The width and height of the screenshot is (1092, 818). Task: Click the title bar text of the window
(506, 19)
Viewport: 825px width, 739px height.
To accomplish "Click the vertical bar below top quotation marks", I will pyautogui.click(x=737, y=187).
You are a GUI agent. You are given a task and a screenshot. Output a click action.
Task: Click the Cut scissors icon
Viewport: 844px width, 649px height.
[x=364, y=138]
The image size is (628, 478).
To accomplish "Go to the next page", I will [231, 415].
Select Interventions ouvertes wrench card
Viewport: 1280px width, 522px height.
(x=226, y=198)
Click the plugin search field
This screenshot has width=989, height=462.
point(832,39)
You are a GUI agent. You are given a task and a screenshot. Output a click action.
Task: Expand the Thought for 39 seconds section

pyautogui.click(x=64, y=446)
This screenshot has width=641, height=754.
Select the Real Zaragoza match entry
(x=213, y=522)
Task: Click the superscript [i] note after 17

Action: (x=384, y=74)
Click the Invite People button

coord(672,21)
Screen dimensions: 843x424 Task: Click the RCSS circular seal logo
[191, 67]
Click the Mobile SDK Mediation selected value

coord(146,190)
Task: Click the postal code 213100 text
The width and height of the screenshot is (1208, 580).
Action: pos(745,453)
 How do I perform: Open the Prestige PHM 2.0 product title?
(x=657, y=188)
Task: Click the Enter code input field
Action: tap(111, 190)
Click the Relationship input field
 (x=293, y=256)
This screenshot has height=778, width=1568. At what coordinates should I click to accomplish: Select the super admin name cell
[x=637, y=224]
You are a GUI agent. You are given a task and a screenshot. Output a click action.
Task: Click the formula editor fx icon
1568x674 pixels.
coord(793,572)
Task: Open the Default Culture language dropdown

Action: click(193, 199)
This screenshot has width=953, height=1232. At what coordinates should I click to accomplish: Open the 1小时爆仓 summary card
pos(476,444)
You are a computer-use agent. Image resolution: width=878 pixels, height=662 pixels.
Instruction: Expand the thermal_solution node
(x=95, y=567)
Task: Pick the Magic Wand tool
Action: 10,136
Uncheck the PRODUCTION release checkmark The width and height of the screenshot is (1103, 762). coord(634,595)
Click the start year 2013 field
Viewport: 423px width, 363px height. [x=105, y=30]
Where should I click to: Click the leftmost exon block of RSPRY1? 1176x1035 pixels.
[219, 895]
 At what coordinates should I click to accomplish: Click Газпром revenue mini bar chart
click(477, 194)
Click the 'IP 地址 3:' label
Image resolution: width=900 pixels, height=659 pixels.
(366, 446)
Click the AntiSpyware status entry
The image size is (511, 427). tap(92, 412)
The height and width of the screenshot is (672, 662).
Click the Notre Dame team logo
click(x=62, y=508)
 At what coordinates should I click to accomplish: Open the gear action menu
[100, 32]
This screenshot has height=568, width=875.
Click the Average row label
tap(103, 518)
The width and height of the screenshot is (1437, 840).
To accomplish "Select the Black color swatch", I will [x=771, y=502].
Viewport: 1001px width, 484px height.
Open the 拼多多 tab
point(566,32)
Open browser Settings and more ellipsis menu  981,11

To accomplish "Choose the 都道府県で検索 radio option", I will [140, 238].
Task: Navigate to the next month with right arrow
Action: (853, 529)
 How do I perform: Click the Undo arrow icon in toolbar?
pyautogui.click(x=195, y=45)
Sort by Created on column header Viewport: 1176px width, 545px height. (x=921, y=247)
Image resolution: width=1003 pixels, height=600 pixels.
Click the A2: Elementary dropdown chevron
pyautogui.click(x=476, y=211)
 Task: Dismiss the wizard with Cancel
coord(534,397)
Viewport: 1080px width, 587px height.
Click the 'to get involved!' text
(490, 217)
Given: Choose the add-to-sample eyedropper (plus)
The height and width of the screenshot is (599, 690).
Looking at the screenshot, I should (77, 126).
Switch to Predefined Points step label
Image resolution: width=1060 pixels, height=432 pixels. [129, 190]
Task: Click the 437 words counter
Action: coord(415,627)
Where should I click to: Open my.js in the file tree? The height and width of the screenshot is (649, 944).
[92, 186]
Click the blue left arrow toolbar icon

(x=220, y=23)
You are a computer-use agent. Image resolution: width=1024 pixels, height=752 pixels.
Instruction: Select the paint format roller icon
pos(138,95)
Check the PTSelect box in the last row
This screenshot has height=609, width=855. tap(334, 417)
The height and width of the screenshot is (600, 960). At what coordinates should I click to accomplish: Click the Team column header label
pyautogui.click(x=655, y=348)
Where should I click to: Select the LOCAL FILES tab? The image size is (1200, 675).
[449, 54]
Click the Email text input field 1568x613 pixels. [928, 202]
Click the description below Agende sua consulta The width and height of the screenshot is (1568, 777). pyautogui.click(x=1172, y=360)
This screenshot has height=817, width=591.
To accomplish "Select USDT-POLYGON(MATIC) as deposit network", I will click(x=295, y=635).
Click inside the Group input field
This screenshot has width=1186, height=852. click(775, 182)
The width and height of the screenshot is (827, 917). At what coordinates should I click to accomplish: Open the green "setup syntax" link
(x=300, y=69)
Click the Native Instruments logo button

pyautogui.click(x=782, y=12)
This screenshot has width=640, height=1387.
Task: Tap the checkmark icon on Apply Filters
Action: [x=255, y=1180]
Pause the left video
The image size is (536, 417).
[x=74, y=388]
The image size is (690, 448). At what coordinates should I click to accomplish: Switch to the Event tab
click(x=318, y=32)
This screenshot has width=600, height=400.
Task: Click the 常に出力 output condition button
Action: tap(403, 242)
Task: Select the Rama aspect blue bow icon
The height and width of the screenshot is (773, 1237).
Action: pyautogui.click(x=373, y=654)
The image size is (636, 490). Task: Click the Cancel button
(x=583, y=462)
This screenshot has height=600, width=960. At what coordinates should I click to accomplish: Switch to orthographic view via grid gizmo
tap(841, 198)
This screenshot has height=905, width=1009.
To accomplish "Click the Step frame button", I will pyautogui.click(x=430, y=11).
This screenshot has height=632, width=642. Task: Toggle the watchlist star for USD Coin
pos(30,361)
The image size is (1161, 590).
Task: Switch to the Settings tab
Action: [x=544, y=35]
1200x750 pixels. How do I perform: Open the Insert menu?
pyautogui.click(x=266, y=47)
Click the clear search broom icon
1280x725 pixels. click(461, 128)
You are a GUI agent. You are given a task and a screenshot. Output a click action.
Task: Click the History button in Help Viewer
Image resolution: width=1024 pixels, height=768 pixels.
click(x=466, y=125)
********
## The task
Output the full listing exactly, please.

## Solved problem
The width and height of the screenshot is (1092, 818). Task: Click the title bar text of the window
(506, 19)
Viewport: 825px width, 739px height.
To accomplish "Click the vertical bar below top quotation marks", I will pyautogui.click(x=737, y=187).
You are a GUI agent. You are given a task and a screenshot. Output a click action.
Task: Click the Cut scissors icon
Viewport: 844px width, 649px height.
[x=364, y=138]
The image size is (628, 478).
To accomplish "Go to the next page", I will [231, 415].
Select Interventions ouvertes wrench card
Viewport: 1280px width, 522px height.
(x=226, y=198)
Click the plugin search field
This screenshot has width=989, height=462.
point(832,39)
You are a GUI agent. You are given a task and a screenshot. Output a click action.
Task: Expand the Thought for 39 seconds section

pyautogui.click(x=64, y=446)
This screenshot has width=641, height=754.
Select the Real Zaragoza match entry
(x=213, y=522)
Task: Click the superscript [i] note after 17

Action: (x=384, y=74)
Click the Invite People button

coord(672,21)
Screen dimensions: 843x424 Task: Click the RCSS circular seal logo
[191, 67]
Click the Mobile SDK Mediation selected value

coord(146,190)
Task: Click the postal code 213100 text
The width and height of the screenshot is (1208, 580).
Action: pos(745,453)
 How do I perform: Open the Prestige PHM 2.0 product title?
(x=657, y=188)
Task: Click the Enter code input field
Action: tap(111, 190)
Click the Relationship input field
 (x=293, y=256)
This screenshot has height=778, width=1568. At what coordinates should I click to accomplish: Select the super admin name cell
[x=637, y=224]
You are a GUI agent. You are given a task and a screenshot. Output a click action.
Task: Click the formula editor fx icon
1568x674 pixels.
coord(793,572)
Task: Open the Default Culture language dropdown

Action: click(193, 199)
This screenshot has width=953, height=1232. At what coordinates should I click to accomplish: Open the 1小时爆仓 summary card
pos(476,444)
You are a computer-use agent. Image resolution: width=878 pixels, height=662 pixels.
Instruction: Expand the thermal_solution node
(x=95, y=567)
Task: Pick the Magic Wand tool
Action: 10,136
Uncheck the PRODUCTION release checkmark The width and height of the screenshot is (1103, 762). coord(634,595)
Click the start year 2013 field
Viewport: 423px width, 363px height. [x=105, y=30]
Where should I click to: Click the leftmost exon block of RSPRY1? 1176x1035 pixels.
[219, 895]
 At what coordinates should I click to accomplish: Click Газпром revenue mini bar chart
click(477, 194)
Click the 'IP 地址 3:' label
Image resolution: width=900 pixels, height=659 pixels.
(366, 446)
Click the AntiSpyware status entry
The image size is (511, 427). tap(92, 412)
The height and width of the screenshot is (672, 662).
Click the Notre Dame team logo
click(x=62, y=508)
 At what coordinates should I click to accomplish: Open the gear action menu
[100, 32]
This screenshot has height=568, width=875.
Click the Average row label
tap(103, 518)
The width and height of the screenshot is (1437, 840).
To accomplish "Select the Black color swatch", I will [x=771, y=502].
Viewport: 1001px width, 484px height.
Open the 拼多多 tab
point(566,32)
Open browser Settings and more ellipsis menu  981,11

To accomplish "Choose the 都道府県で検索 radio option", I will [140, 238].
Task: Navigate to the next month with right arrow
Action: (853, 529)
 How do I perform: Click the Undo arrow icon in toolbar?
pyautogui.click(x=195, y=45)
Sort by Created on column header Viewport: 1176px width, 545px height. (x=921, y=247)
Image resolution: width=1003 pixels, height=600 pixels.
Click the A2: Elementary dropdown chevron
pyautogui.click(x=476, y=211)
 Task: Dismiss the wizard with Cancel
coord(534,397)
Viewport: 1080px width, 587px height.
Click the 'to get involved!' text
(490, 217)
Given: Choose the add-to-sample eyedropper (plus)
The height and width of the screenshot is (599, 690).
Looking at the screenshot, I should (77, 126).
Switch to Predefined Points step label
Image resolution: width=1060 pixels, height=432 pixels. [129, 190]
Task: Click the 437 words counter
Action: coord(415,627)
Where should I click to: Open my.js in the file tree? The height and width of the screenshot is (649, 944).
[92, 186]
Click the blue left arrow toolbar icon

(x=220, y=23)
You are a computer-use agent. Image resolution: width=1024 pixels, height=752 pixels.
Instruction: Select the paint format roller icon
pos(138,95)
Check the PTSelect box in the last row
This screenshot has height=609, width=855. tap(334, 417)
The height and width of the screenshot is (600, 960). At what coordinates should I click to accomplish: Click the Team column header label
pyautogui.click(x=655, y=348)
Where should I click to: Select the LOCAL FILES tab? The image size is (1200, 675).
[449, 54]
Click the Email text input field 1568x613 pixels. [928, 202]
Click the description below Agende sua consulta The width and height of the screenshot is (1568, 777). pyautogui.click(x=1172, y=360)
This screenshot has height=817, width=591.
To accomplish "Select USDT-POLYGON(MATIC) as deposit network", I will click(x=295, y=635).
Click inside the Group input field
This screenshot has width=1186, height=852. click(775, 182)
The width and height of the screenshot is (827, 917). At what coordinates should I click to accomplish: Open the green "setup syntax" link
(x=300, y=69)
Click the Native Instruments logo button

pyautogui.click(x=782, y=12)
This screenshot has width=640, height=1387.
Task: Tap the checkmark icon on Apply Filters
Action: [x=255, y=1180]
Pause the left video
The image size is (536, 417).
[x=74, y=388]
The image size is (690, 448). At what coordinates should I click to accomplish: Switch to the Event tab
click(x=318, y=32)
This screenshot has width=600, height=400.
Task: Click the 常に出力 output condition button
Action: tap(403, 242)
Task: Select the Rama aspect blue bow icon
The height and width of the screenshot is (773, 1237).
Action: pyautogui.click(x=373, y=654)
The image size is (636, 490). Task: Click the Cancel button
(x=583, y=462)
This screenshot has height=600, width=960. At what coordinates should I click to accomplish: Switch to orthographic view via grid gizmo
tap(841, 198)
This screenshot has height=905, width=1009.
To accomplish "Click the Step frame button", I will pyautogui.click(x=430, y=11).
This screenshot has height=632, width=642. Task: Toggle the watchlist star for USD Coin
pos(30,361)
The image size is (1161, 590).
Task: Switch to the Settings tab
Action: [x=544, y=35]
1200x750 pixels. How do I perform: Open the Insert menu?
pyautogui.click(x=266, y=47)
Click the clear search broom icon
1280x725 pixels. click(461, 128)
You are a GUI agent. You are given a task and a screenshot. Output a click action.
Task: Click the History button in Help Viewer
Image resolution: width=1024 pixels, height=768 pixels.
click(x=466, y=125)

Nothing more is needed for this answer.